This one is ok (1 <=? stride) ~ 'True
but (2 <=? (inH TN.+ 2))
is pointless
and obviously true.
One day we'll be able to put these constraints in, but the real issue is are the insanely long and incomprehensible ones that are legitimate:
outH ~ (((((Div (((inH TN.+ 2) TN.- 2) TN.- 1) stride TN.+ 1) TN.+ 2) TN.- 2) TN.- 1) TN.+ 1)
We will soon have a type checker plugin to simplify these. The actual constraint
simplified is very readable and useful! outH ~ ((Div (inH TN.- 1) stride) TN.- 1)
That's just a bit more awkward than out = ((inH - 1) / stride) - 1
but not too
terrible.
- How do I join in the fun and contribute?
We'd love to have more models, more datasets, more layers, more tutorials, etc. Head over to one of the many big libraries that PyTorch has an port over features.

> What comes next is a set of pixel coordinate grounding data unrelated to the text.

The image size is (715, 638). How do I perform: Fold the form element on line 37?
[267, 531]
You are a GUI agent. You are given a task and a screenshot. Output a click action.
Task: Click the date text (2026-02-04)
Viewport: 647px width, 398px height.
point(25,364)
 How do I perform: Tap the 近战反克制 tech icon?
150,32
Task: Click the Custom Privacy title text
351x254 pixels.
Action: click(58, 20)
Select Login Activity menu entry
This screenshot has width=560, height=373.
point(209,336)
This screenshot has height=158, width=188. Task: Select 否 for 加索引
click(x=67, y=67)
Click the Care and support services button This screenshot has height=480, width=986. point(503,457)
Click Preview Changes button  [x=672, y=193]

Three guidelines for contributing: we want fast code, we want code that works exactly like the pytorch code in every way, and we want code that supports all of the options the original does. Horrible code that is fast is infinitely better than elegant but slow code! Refactoring in Haskell is awesome so we can clean code up, but every slow piece of code we have is technical debt and a showstopper for anyone that happens to depend on it. Better to be upfront about not having a feature than to have a slow non-replacement for that feature.
If you add a model, that model must be exactly the same as the original. No shortcuts. This includes every parameter, dropout layers, inplace operations, etc. It should produce floating-point equivalent results to the pytorch model.

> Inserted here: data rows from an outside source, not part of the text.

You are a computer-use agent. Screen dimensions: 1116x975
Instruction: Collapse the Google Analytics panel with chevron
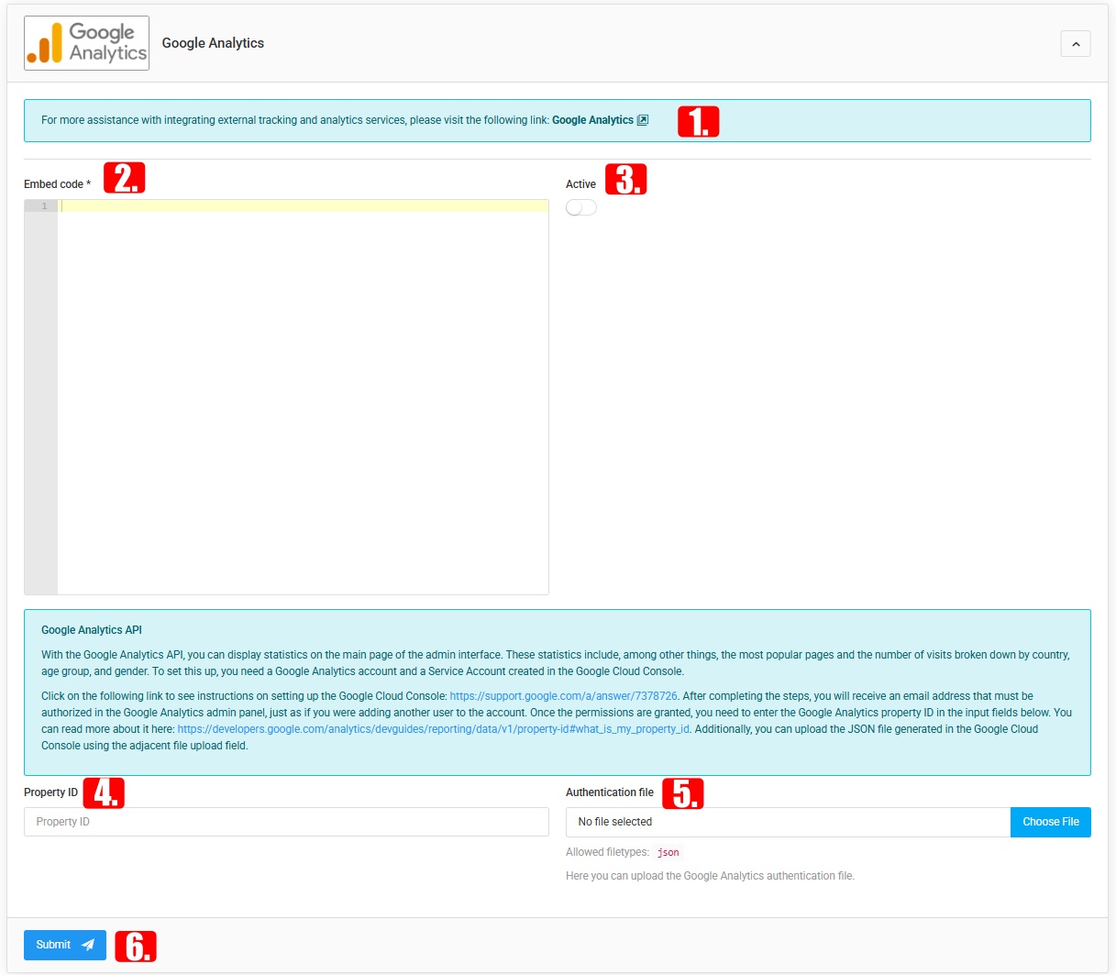[x=1076, y=44]
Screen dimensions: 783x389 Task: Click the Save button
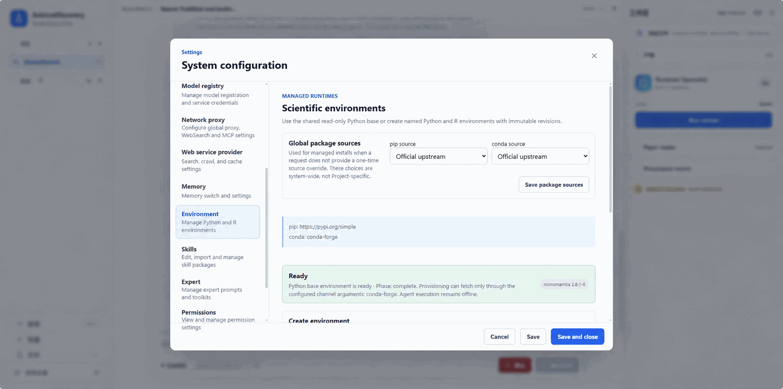point(533,337)
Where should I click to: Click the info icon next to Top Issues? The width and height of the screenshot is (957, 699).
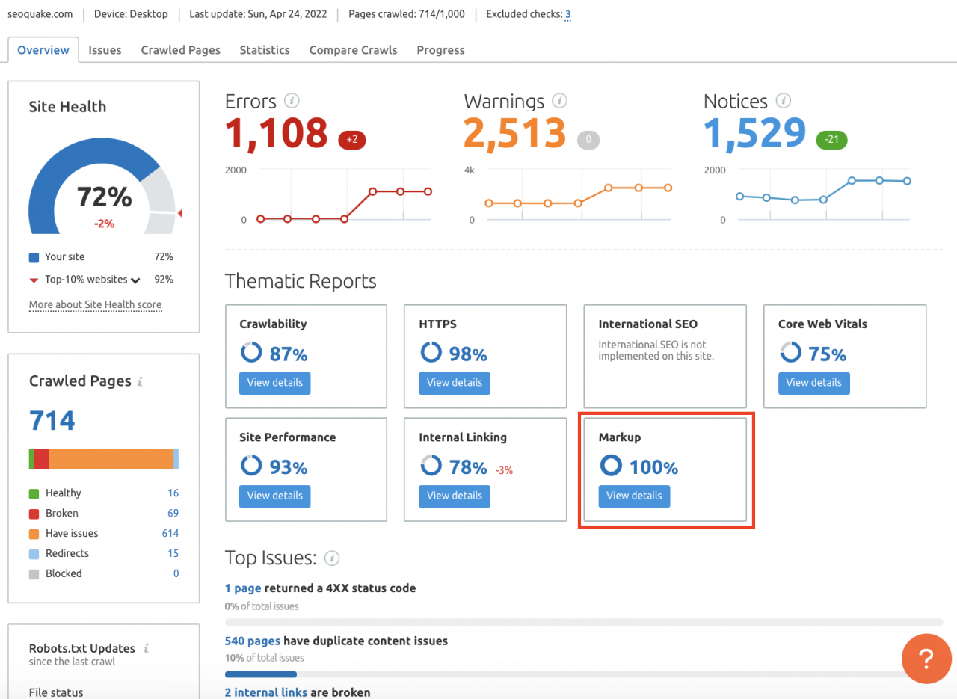tap(333, 558)
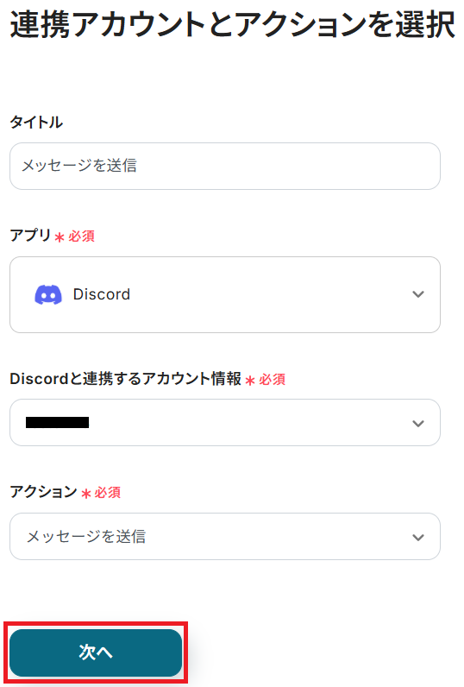Select the Discord text in app selector
Screen dimensions: 464x687
coord(102,294)
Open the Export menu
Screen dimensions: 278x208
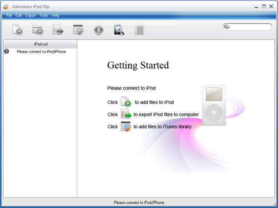tap(31, 15)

If you add a feature, add every option that exists for that feature. You will notice that our functions take a lot options! Don't be shy. That's life in the ML world and the only alternative is to dumb things down, but then they stop being useful for serious research and development. Every feature we add that is missing options is technical debt we have to pay. We want people to have confidence that when the library says it does X, it does it well and it does it comprehensively. No surprises.
- How does this compare feature-wise to PyTorch?
This library includes most common features and roughly two thirds of all of the features you would find in PyTorch and torchvision. We will soon reach feature parity. You will find that some functions are less polymorphic and split up into several alternatives, so the mapping between pytorch and haskell-torch the two is not one to one. Data loading and how networks are written is rather different. The major features unavailable at the moment are sparse tensors and a few scalar types like complex numbers. They're rarely seen in the real world at the moment and the overhead of adding them in vs. focusing on other features hasn't been worth it so far.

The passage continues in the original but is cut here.